Please Note This coffee landed more than 8 months ago.

Out of stock

About this coffee

Grower

Luis “Wicho” Valdés | Finca Santa Isabel

Altitude

1400 - 1500 masl

Variety

Bourbon, catuaí, caturra, obata, and sarchimor

Soil

Clay loam

Region

San Cristobal, Cobán, Alta Verapaz, Guatemala

Process

Fully washed and dried in the sun

Harvest

November - April

Certification

Conventional

Coffee Background

“Stopped in our tracks” might be an appropriate description of the effect this coffee had on us when we first cupped it a few years ago. Such lush tropical fruit notes and zesty acidity accompanied by delightful sweetness and velvety mouthfeel, we kept coming back to this coffee from the Cobán region of Guatemala, part of the country’s rainforest-covered Alta Verapaz department, to have another taste. Most roasters have ample experience with southern or western Guatemala thanks to the proliferation of balanced and caramel-sweet profiles across these regions, their robust producing history and established infrastructure, and enduring reputations in the specialty world. Cobán, on the other hand, tends to be overlooked in specialty buying, despite being one of the country’s top producing regions and having an official quality designation by Guatemala’s own national coffee sector, Anacafé. And, despite having producers like Luis Valdez who, in our opinion, is one of the best anywhere in Central America.

Finca Santa Isabel is a 70-hectare estate in just outside the town of San Cristóbal Verapaz, down the highway from the region’s namesake city of Cobán. Luis Valdés, affectionately called “Wicho” to distinguish him from his father and grandfather who are also named Luis, has been running Santa Isabel, and the family’s adjacent farm San Lorenzo, since 1999. Wicho started following his father around the estate when he was young and later earned an agricultural engineering degree before taking the reins. Constant humidity and precipitation year-round in this area creates some extremely complex challenges for processing and drying in particular. So much so that coffee from Cobán is often stereotyped as being heavy in the cup and dull, or earthy. Wicho, however, has used his life-long experience and education to overcome this obstacle. The entire estate is terraced to protect against erosion during the heavy summer rains. Wicho has also created several different drying strategies (raised beds, greenhouses, and mechanical dryers) to cope with the unpredictability of winter rains during the harvest. Each dried outturn of coffee is conditioned and then cupped and grouped into individual profiles; the “floral” profile is created with individual day lots that Wicho and his partners believe express the most complex and effusive aromatics of the harvest.

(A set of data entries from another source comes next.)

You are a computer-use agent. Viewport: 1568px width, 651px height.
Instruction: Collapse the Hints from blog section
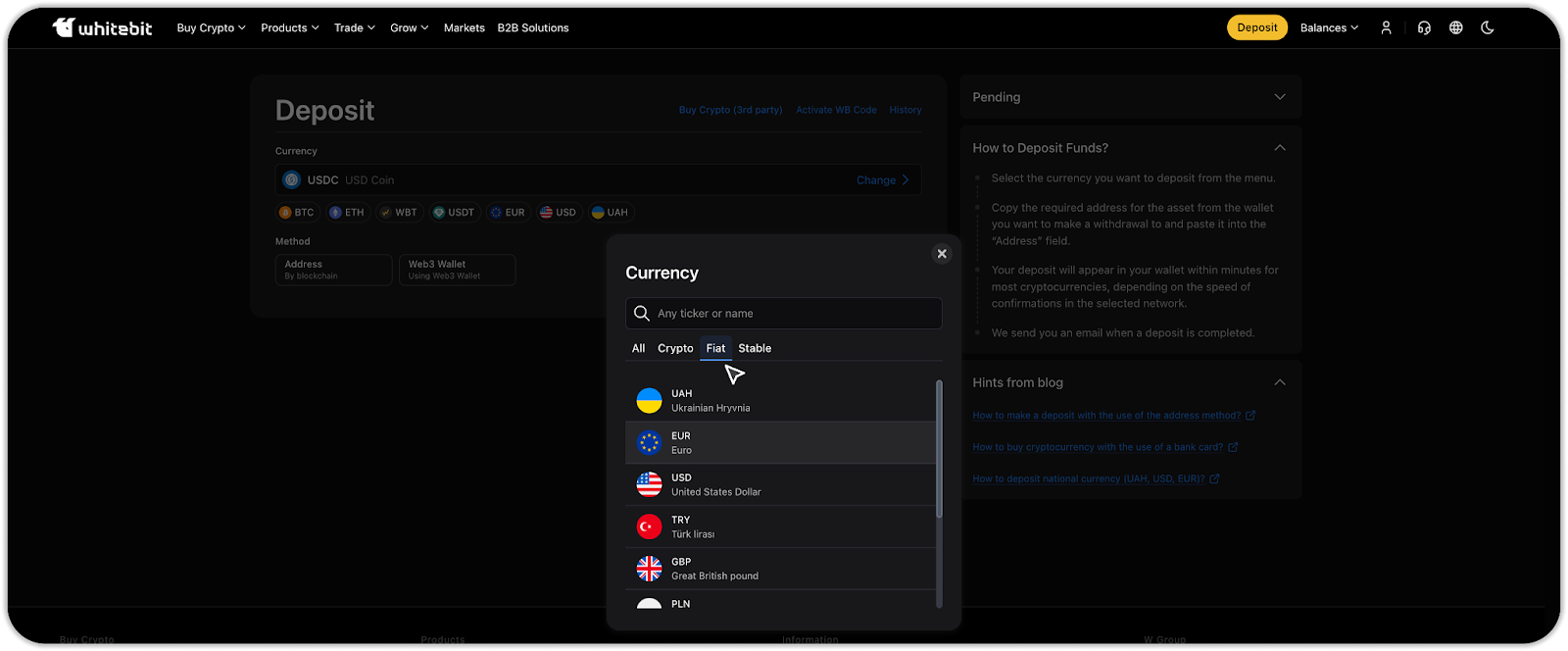click(x=1279, y=382)
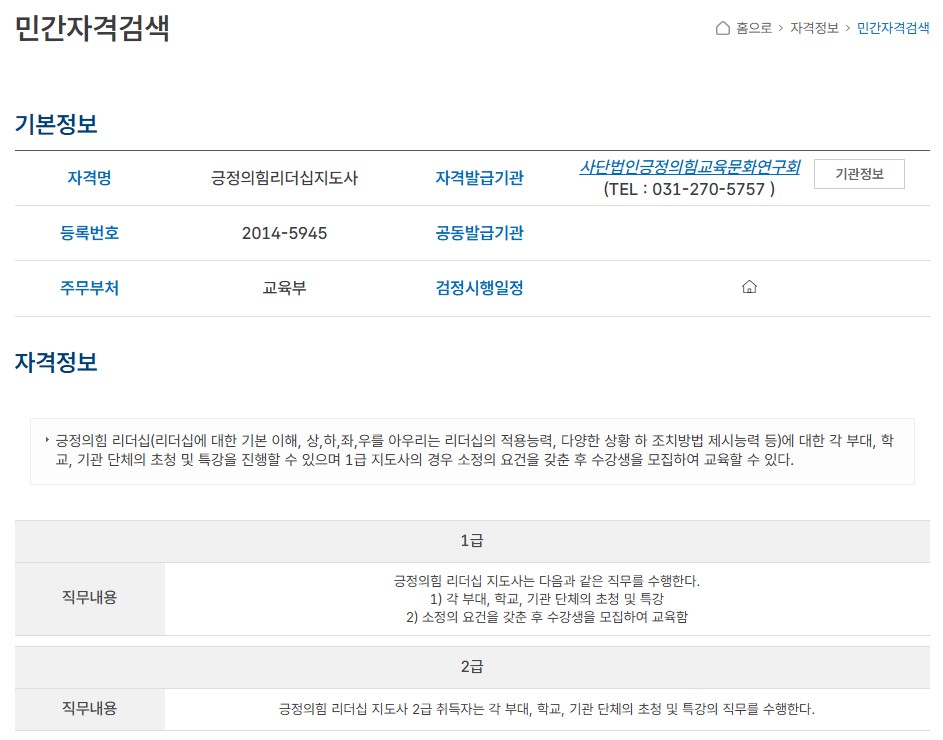Click the house icon in 검정시행일정 row
This screenshot has height=740, width=943.
(x=749, y=288)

Dried parchment is taken from the estate to a dry mill in Guatemala City. San Isabel is equipped with multiple pieces of equipment to sort green coffee typical in most dry mills, such as, gravity beds, screens and electronic eyes. The mill also has a piece of equipment called a catadora, which is placed immediately after the dehuller and operates like a wind channel to remove broken and less dense coffee beans. Mild weather in Guatemala City provides ideal conditions for storing parchment in the warehouse until it is time to export.

In the past 10 years Wicho’s coffee has become some of the most sought-after in Guatemala. He is a kind, studious, experienced, and determined coffee producer capable of managing great complexity. A normal day during harvest includes calibrating 500 pickers on each variety in the field, daily processing, multiple simultaneous drying scenarios, over 200 hectares of coffee and forest management to keep thriving, experimental variety plots to plan, and a constantly threatening climate to monitor hour by hour. It takes quite a producer to get all the variables just right.